**Text shown**
# looking for Devils Flower Mantis for Son



## dbaer (Nov 30, 2016)

Hello I am looking for a Devils Flower Mantis nymph for my son to raise , Does anybody have any for sale. dbaer


----------



## Zeiss (Nov 30, 2016)

Does he know the care requirements for the mantids?  And to be clear, what species is he wanting?  There are two species that have used that common name: Idolomantis diabolica and Blepharopsis mendica.


----------



## CosbyArt (Nov 30, 2016)

@dbaer The Devils Flower Mantis (Idolomantis diabolica), requires *expert* mantid care/husbandry and is a species I have no desire to attempt personally still. They are very difficult to keep or find in the hobby trade, and run usually $50-$75 each. Here is the care sheet for the species, I would highly recommend saving the money for something else.

Sorry but I will not help you locate the species either, as I feel it is inappropriate to do so.



Zeiss said:


> Does he know the care requirements for the mantids?  And to be clear, what species is he wanting?  There are two species that have used that common name: Idolomantis diabolica and Blepharopsis mendica.


The Blepharopsis mendica's common name is the Thistle mantis, see the care sheet here. The care sheet explains the name confusion a few keepers have about it, but it is not close to a Idolomantis diabolic.

**Tasks and exercises**
1 – Write out the passage of the mantis thread from "## dbaer (Nov" to "Zeiss (Nov 30, 2016)", keeping every word unchanged.
2 – In the mantis thread, why does Zeiss ask which species the son wants?
The items after this point come from a separate source.

**Records shown**
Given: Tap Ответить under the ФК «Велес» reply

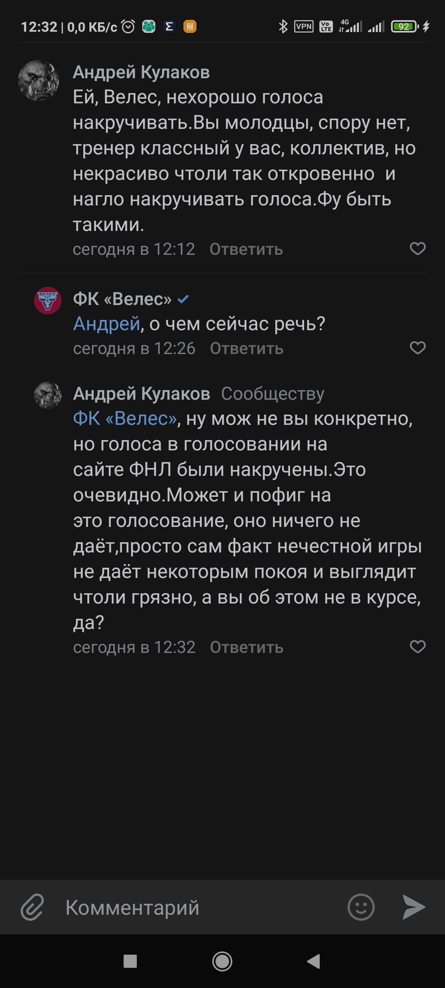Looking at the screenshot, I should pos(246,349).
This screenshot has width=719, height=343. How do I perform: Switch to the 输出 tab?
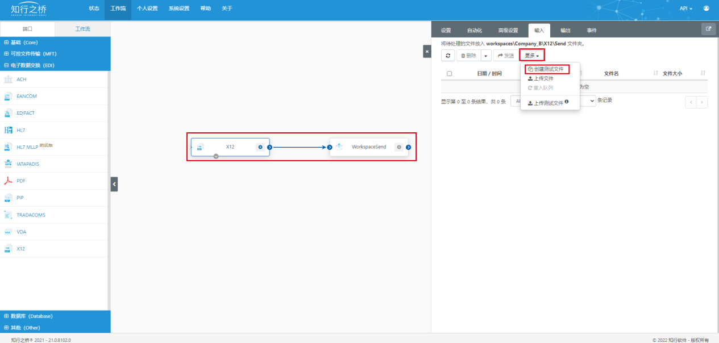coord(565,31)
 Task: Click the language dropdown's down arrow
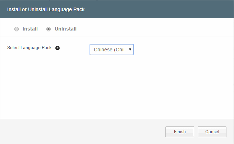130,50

**Task-by-task results**
1 –
## dbaer (Nov 30, 2016)

Hello I am looking for a Devils Flower Mantis nymph for my son to raise , Does anybody have any for sale. dbaer


----------



## Zeiss (Nov 30, 2016)

2 – Two different species have used the common name Devils Flower Mantis: Idolomantis diabolica and Blepharopsis mendica. The name alone does not make clear which one is meant.